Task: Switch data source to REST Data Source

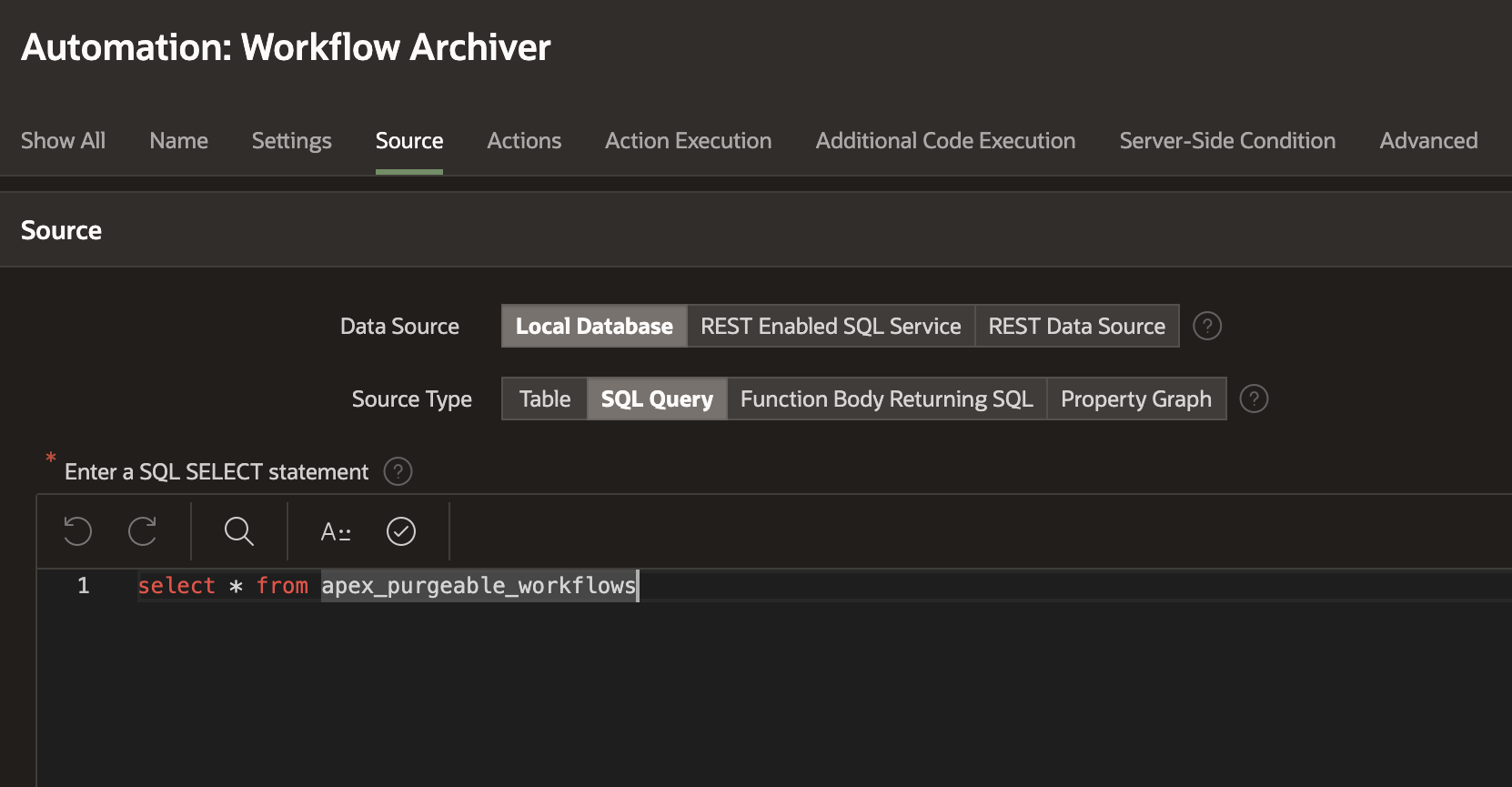Action: click(x=1076, y=326)
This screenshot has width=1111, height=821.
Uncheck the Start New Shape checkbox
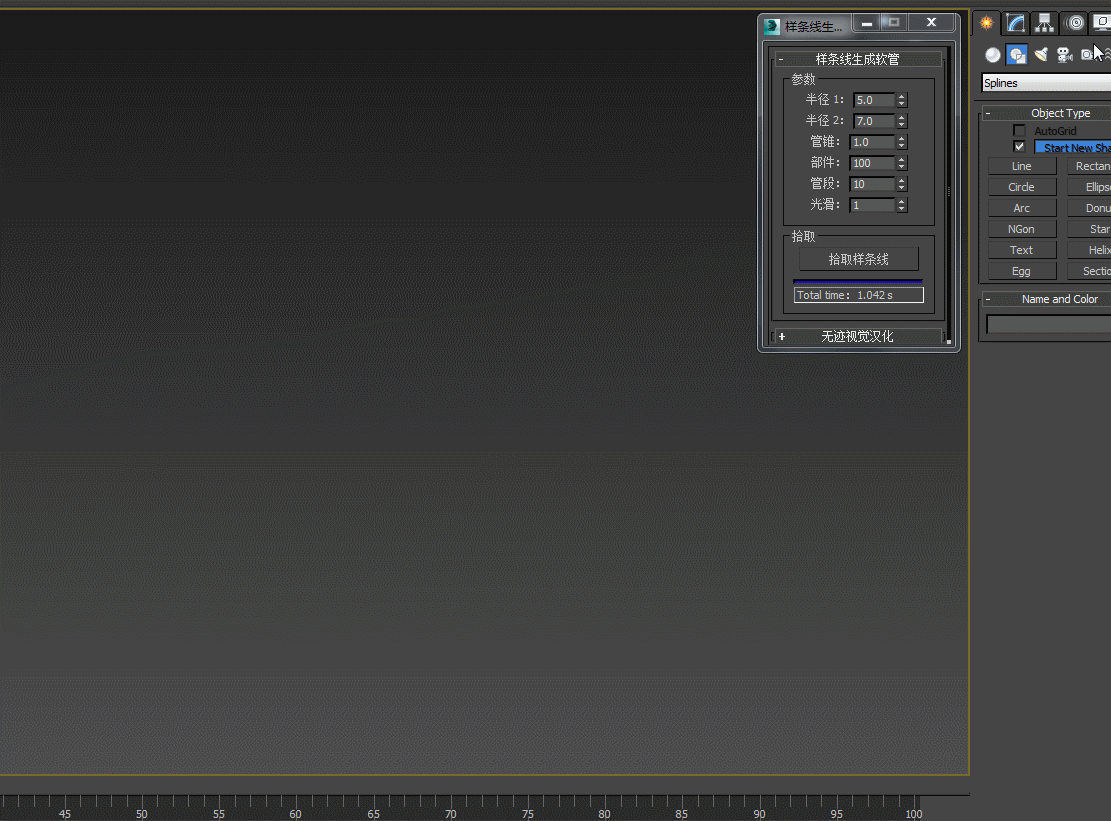[x=1019, y=147]
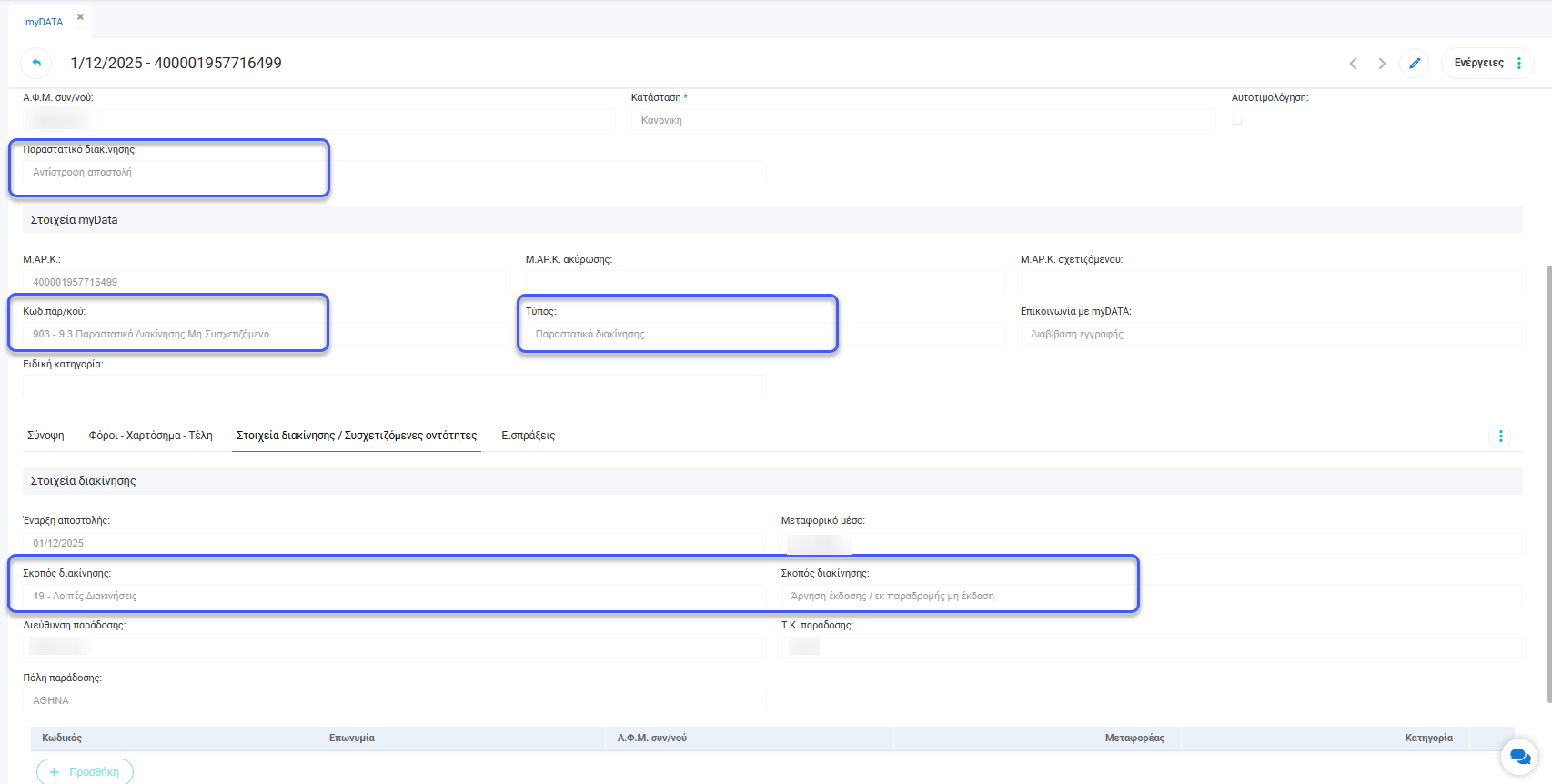Click the Μ.ΑΡ.Κ. field
1552x784 pixels.
pos(266,282)
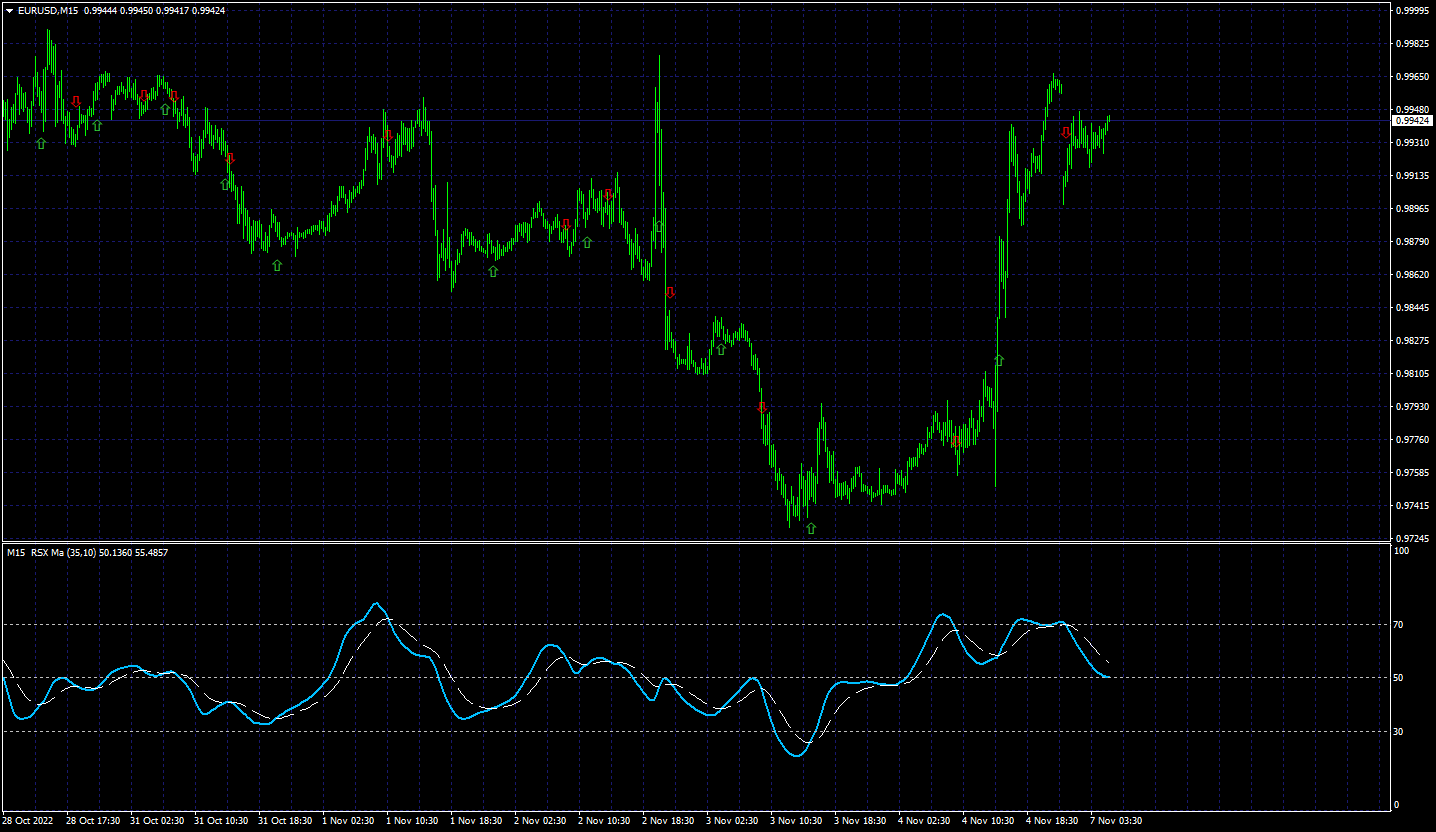Select the dashed white signal line in the indicator
The image size is (1436, 832).
(x=1098, y=655)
────────────────
• **About this task**:
Please output all of the entries exactly as they appear, with no pictures.

• **Response below**:
Task: Switch data source to REST Data Source

Action: click(x=1076, y=326)
This screenshot has width=1111, height=821.
Uncheck the Start New Shape checkbox
[x=1019, y=147]
Click the Μ.ΑΡ.Κ. field
1552x784 pixels.
pos(266,282)
Select the dashed white signal line in the indicator
The image size is (1436, 832).
(x=1098, y=655)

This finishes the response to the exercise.